Nurses General Nursing

Published

Hi all! I'm pretty new to this, so please excuse me! I am currently an LPN...I graduate in December and take my boards for my RN in January!

I work in an Assisted Living Facility and feel like a total pill pusher. I am sure that a lot feel that way, but I don't know what it is...it may be that I am a new nurse and want to make a difference, but our residents take waaaay too many medications. I have a few residents that are on 15+ meds daily. Does that sound ridiculous to anyone else or just me?

I will be leaving my employer in December, because they don't hire RN's and I want to try to make a positive impact on my resident's health prior to my departure.

Ok, so my questions are...

1. We do not have a medical director, all of our residents go to a PCP for health issues. We currently have approximately 30 different PCP's that we work with. How do you go about asking to have certain meds D/C'd? I have res. that are on a MVI, but then also take Vit. E, Vit. C, Vit. B12. That is daily. Then I have some that are on a MVI plus Folic Acid and Iron. I was taught in school that your body only uses what it needs from Vit. and Minerals and the rest is flushed from the system...was I taught wrong?

2. It seems that PCP's are ordering adjunct meds without really looking at the problem. I have a res. that takes Lyrica BID, Kadian BID, and Klonipin BID. That doesn't include her Reglan, Prevacid, Advair, Spiriva, Synthroid, and the list goes on. I wish I had a MAR here now, cause I am sure a lot of you would have to pick a jaw up off the floor after seeing them! How do you present to the PCP that there might need to be an adjustment in meds or a DC in meds that have been taken for 20 plus years and may not even be effective anymore?

3. Does anyone out there have drug holidays? If so, could I get some information on that? I really truly believe that some of my residents are on so many meds that they are in the body, fighting against each other and not producing a desired outcome as prescribed.

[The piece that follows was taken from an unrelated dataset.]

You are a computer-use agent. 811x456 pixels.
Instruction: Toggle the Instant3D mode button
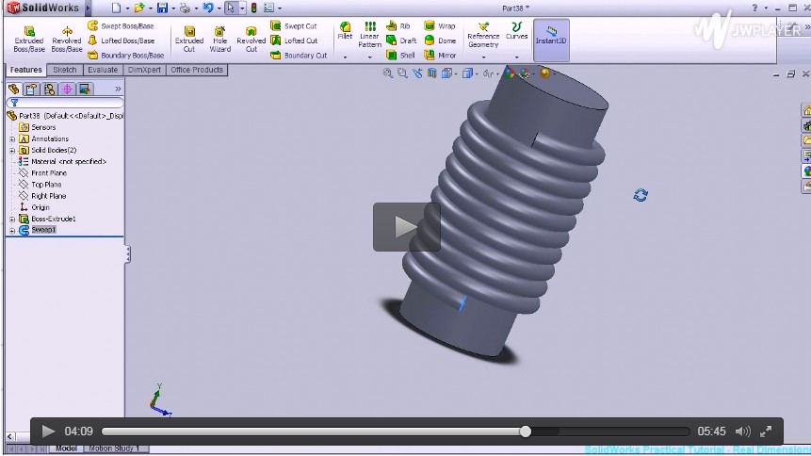551,37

Ok, I'm sorry if I have bored some or brought up issues that have been an issue for years, I am just sick and tired of PCP's just RXing meds to do it. It seems like they have gotten to be like PEZ dispensers and rather than treat the problem, they are writing scripts to shut people up!

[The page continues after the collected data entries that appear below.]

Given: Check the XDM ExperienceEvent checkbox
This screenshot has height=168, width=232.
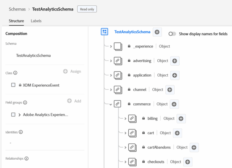Looking at the screenshot, I should (13, 85).
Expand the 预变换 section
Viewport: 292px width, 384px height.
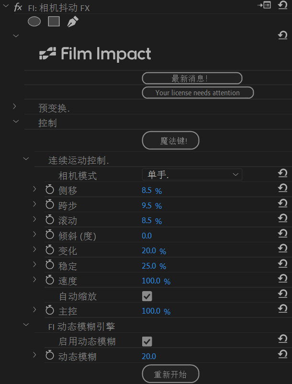click(x=15, y=106)
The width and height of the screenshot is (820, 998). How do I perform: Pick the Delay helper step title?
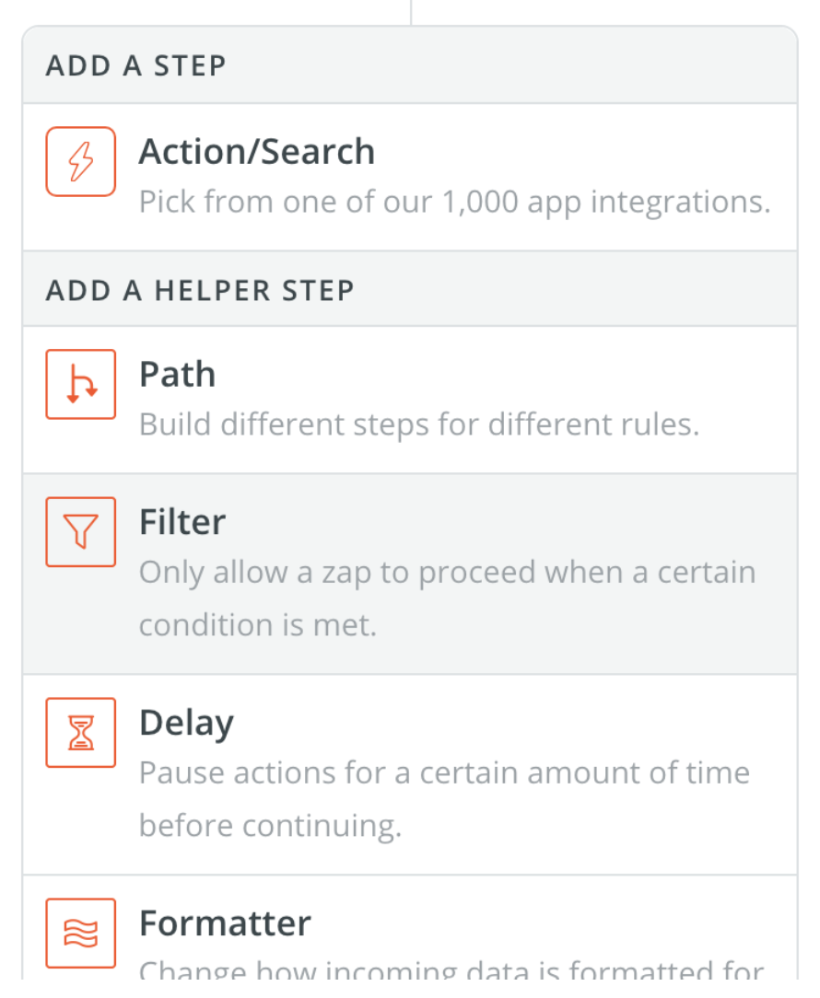click(x=187, y=724)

I look forward to any and all advice out there! Thanks in advance!

I've only been a nurse for 1 1/2 years, so I am new to this!

Megan

Specializes in Utilization Management.

I don't have any advice, but I did have a patient a few weeks ago who was on 32 daily meds and she told me her cardiologist had just prescribed 4 more that she had forgotten to add to her med list! We use electronic medical record and as I was entering her meds, interaction after interaction kept popping up. I wonder if some physicians even consider potential interactions before prescribing new stuff :confused:

Specializes in Anesthesia.

When I worked in LTC years ago we had a pharmacist come in at least once a month and review all the patient's med orders and make recommendations. Does your facility do this?

Specializes in ICU/ER.

God Love her I had a patient last week that was 102 and only had 1 home med. yep you read that right her only pill was 1 Multi Vitamin a day...crushed and in applesauce as she had trouble swallowing it....

She was a hit at the hospital and some nursing staff just didnt belive it, they would come over and look at her Mars. Centrum was all she had listed.

At 92 she has a stroke so she started taking art classes so she could improve the cordination in her left hand. That is who brought her to the hosp, her art teacher.

When I worked in LTC years ago we had a pharmacist come in at least once a month and review all the patient's med orders and make recommendations. Does your facility do this?

That sounds like a wonderful idea, if your facillity has one central pharmacist possibly requesting them to look at the MAR?

Thanks for all the help! Yes, we do have a pharmacist that comes in and makes recommendations. I am in search of that listing...I work 11-7 and am the only nurse in the building...so I can look and look! If I don't find the list tonight, I am going to leave a note for my DON to see if I can get it to send faxes to the PCP's! I never thought of that before! Again, thanks for all the help!